WHAT NEEDS TO BE DONE: Start at the line in the entries below that contains "720x581 pixels.", stop at the line that contains "Toggle like on", and output exactly the lines in that span, both ends included.

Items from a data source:
##########

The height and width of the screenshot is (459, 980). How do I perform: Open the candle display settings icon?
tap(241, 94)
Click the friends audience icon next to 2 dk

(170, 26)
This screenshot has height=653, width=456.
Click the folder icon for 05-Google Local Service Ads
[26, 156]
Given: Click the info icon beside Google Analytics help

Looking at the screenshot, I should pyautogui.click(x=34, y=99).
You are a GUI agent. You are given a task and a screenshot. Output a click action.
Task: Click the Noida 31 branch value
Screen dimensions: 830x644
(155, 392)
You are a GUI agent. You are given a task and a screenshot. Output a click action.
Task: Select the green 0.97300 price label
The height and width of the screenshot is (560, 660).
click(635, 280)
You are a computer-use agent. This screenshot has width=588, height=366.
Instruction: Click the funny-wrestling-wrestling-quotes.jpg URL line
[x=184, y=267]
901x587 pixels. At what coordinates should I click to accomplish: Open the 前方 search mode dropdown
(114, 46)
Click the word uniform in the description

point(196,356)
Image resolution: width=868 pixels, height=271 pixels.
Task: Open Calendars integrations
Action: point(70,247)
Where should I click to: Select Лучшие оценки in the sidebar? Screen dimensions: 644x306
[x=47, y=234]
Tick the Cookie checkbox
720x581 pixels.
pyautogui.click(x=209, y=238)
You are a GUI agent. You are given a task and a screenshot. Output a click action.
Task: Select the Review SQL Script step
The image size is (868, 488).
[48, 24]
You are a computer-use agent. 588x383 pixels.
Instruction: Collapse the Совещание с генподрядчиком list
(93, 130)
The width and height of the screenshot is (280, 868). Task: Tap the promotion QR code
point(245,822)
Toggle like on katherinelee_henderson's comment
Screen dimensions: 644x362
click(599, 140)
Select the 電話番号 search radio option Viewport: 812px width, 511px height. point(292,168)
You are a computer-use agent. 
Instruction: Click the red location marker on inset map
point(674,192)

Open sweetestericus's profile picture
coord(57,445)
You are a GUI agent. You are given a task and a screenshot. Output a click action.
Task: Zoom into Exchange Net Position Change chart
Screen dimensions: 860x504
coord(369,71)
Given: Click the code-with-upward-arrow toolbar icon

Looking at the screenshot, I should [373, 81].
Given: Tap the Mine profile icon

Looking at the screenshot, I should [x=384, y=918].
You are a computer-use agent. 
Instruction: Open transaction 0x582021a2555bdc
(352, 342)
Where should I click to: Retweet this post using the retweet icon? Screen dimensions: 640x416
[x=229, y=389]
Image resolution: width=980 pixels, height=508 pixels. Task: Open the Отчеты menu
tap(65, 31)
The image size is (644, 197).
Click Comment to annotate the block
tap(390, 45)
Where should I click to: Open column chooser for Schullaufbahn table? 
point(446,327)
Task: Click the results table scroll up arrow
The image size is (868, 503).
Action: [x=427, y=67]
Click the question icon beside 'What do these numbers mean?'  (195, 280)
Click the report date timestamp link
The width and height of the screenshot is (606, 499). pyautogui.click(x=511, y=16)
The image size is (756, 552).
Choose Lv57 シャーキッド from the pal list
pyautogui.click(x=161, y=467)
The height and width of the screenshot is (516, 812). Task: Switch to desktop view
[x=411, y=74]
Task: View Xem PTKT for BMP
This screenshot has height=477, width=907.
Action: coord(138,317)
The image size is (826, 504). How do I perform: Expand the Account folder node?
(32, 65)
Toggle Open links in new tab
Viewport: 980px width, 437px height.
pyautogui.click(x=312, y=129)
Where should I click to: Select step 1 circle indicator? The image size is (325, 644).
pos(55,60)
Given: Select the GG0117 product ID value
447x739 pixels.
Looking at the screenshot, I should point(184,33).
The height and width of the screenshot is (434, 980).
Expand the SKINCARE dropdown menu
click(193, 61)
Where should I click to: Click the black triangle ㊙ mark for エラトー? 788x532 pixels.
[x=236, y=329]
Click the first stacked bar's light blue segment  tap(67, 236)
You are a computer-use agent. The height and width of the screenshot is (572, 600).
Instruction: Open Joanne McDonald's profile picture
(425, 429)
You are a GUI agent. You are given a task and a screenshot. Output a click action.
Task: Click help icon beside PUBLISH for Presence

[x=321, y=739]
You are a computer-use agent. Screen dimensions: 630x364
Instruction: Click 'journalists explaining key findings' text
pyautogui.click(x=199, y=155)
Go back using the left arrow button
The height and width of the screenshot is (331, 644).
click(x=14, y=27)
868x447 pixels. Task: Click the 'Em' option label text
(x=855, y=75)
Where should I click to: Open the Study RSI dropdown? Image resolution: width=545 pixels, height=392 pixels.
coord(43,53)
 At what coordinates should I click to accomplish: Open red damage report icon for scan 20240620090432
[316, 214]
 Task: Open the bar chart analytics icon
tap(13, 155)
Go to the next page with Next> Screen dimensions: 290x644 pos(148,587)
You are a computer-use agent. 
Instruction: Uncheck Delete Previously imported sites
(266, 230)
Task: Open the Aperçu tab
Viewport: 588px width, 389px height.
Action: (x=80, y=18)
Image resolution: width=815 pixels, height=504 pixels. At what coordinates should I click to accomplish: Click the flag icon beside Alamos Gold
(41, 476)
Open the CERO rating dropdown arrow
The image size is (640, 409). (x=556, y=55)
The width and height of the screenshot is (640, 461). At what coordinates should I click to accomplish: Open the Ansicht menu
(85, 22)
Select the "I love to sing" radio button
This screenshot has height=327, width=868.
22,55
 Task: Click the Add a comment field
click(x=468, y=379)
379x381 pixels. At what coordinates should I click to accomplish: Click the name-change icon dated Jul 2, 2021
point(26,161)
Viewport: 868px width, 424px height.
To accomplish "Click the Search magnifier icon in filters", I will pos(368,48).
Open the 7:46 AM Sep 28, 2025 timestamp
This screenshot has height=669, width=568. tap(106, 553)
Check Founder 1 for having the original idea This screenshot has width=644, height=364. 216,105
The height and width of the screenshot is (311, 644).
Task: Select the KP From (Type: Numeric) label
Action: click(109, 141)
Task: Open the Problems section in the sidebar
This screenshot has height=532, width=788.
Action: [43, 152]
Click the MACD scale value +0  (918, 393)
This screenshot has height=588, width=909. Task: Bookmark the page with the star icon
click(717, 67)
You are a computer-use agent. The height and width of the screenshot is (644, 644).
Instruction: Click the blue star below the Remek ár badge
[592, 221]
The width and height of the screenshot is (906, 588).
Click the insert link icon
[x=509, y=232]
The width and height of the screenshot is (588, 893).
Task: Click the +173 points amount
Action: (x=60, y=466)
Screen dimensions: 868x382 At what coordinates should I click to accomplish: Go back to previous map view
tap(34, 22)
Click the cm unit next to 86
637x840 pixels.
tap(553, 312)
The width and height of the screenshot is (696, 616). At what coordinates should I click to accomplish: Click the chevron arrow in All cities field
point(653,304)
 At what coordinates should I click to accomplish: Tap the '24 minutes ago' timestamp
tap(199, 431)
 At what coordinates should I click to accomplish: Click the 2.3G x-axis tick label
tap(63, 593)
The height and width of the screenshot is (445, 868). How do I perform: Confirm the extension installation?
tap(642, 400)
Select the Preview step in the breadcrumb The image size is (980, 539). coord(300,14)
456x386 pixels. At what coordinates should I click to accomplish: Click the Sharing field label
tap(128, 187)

##########

RESULT:
720x581 pixels.
pyautogui.click(x=209, y=238)
You are a GUI agent. You are given a task and a screenshot. Output a click action.
Task: Select the Review SQL Script step
The image size is (868, 488).
[48, 24]
You are a computer-use agent. 588x383 pixels.
Instruction: Collapse the Совещание с генподрядчиком list
(93, 130)
The width and height of the screenshot is (280, 868). Task: Tap the promotion QR code
point(245,822)
Toggle like on katherinelee_henderson's comment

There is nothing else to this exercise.